Too late. Those broad shoulders—and that little butt in those red boxer briefs—were burned permanently into my corneas. I blinked my eyes over and over on the drive home, trying to blot the image from my memory.
I left that first shift completely flummoxed. And it wasn’t the hazing, or the sleeping in the supply closet, or even the mental visual of the captain’s johnson in a splint made of tongue depressors.
It was the rookie.
I’d just spent an entire night with the guy, and he hadn’t done even one annoying thing. He hadn’t farted, or hocked a loogie, or even snored. The worst thing he’d done was try to come up with ways to keep me warm in the cold night air. I already suspected he was easygoing, and then last night he couldn’t seem to stop being considerate, and now, as of first thing in the morning, I knew for certain that he had an adorable butt.
Disaster.
I needed some flaws on this guy, stat.
Otherwise—seriously—I was in trouble.
Eleven
WHEN I GOT back to Diana’s after shift, it was eight in the morning, and I was exhausted.
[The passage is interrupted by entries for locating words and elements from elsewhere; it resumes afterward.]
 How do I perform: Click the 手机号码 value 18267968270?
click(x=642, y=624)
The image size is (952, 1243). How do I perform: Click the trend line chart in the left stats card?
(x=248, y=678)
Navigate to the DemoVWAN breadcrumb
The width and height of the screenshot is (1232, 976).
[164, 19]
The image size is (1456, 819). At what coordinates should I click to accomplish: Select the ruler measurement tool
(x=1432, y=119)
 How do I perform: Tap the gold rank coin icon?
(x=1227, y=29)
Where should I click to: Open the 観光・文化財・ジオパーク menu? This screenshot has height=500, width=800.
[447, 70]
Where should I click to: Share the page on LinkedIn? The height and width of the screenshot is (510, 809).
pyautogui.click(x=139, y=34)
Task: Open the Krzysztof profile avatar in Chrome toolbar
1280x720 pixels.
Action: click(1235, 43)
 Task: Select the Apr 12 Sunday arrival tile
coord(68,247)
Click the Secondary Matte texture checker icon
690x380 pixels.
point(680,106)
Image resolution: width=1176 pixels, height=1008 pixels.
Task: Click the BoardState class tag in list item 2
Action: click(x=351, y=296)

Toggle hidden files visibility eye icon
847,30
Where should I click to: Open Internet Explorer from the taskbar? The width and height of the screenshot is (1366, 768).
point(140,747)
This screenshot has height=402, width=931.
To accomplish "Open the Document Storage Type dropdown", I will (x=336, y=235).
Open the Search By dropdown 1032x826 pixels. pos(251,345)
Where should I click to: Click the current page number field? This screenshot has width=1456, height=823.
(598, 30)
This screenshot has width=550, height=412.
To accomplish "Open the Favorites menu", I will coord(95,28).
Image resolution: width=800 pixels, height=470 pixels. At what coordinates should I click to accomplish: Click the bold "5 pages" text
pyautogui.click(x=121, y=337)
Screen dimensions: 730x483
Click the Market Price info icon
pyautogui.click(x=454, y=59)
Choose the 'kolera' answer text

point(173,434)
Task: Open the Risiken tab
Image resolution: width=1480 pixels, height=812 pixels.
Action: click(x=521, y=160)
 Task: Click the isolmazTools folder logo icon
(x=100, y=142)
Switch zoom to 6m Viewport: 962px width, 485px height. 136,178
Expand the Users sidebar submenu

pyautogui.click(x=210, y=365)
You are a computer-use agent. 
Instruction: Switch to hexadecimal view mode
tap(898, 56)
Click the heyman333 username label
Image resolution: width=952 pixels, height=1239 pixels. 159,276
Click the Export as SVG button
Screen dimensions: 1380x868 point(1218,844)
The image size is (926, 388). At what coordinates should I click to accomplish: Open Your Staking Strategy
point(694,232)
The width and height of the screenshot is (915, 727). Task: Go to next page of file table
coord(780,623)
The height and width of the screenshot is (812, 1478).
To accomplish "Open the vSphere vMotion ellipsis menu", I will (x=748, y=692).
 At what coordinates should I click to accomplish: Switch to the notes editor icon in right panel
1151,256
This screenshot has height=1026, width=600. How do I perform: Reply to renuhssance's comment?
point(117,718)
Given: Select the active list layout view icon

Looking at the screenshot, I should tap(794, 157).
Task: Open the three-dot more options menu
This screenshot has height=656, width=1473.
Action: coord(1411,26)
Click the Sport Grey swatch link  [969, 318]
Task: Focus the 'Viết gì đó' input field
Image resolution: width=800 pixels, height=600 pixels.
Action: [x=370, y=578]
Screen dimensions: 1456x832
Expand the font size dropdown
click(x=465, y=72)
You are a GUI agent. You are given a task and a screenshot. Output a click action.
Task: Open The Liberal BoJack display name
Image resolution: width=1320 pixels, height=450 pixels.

In many different ways.
Diana was having coffee at her kitchen table with a friend—a cute African American lady with poofy hair, maybe ten years older than me. Their cups were full, with steam rising, and they both cradled the mugs in their palms, savoring the warmth. They looked up and smiled when I walked in.
Diana had changed her patch to a blue-and-white gingham.
“Meet my friend Josie,” Diana said. “She owns the yarn shop next door, and she reviews movies on her blog.”
I had the weirdest feeling they’d just been talking about me.
It’s strange to say, but it surprised me for Diana to have a friend. I’d created an idea of her in my head as a lonely old lady, isolated in her house, making pottery all day with her eye patch on. Like, if I’d been mad at her for ten years, the rest of the world must have been, too.
I lifted my hand. “Hello.”
But Josie was already plunking her coffee down on the table and scooting back her chair and launching into an excited jog—almost a prance—to come over to me. She held her arms out and up, and her whole face was a smile. “OMG!” she said. “It’s you!”
Getting a good look at her, I suddenly wondered if she might be a little bit pregnant. Just a hunch. I had a knack for spotting pregnant people. Though, if she was, it was only barely.
I didn’t ask.
Then she was hugging me—tight, and with no hesitation, the way you’d hug a dear friend, even though we’d never met before.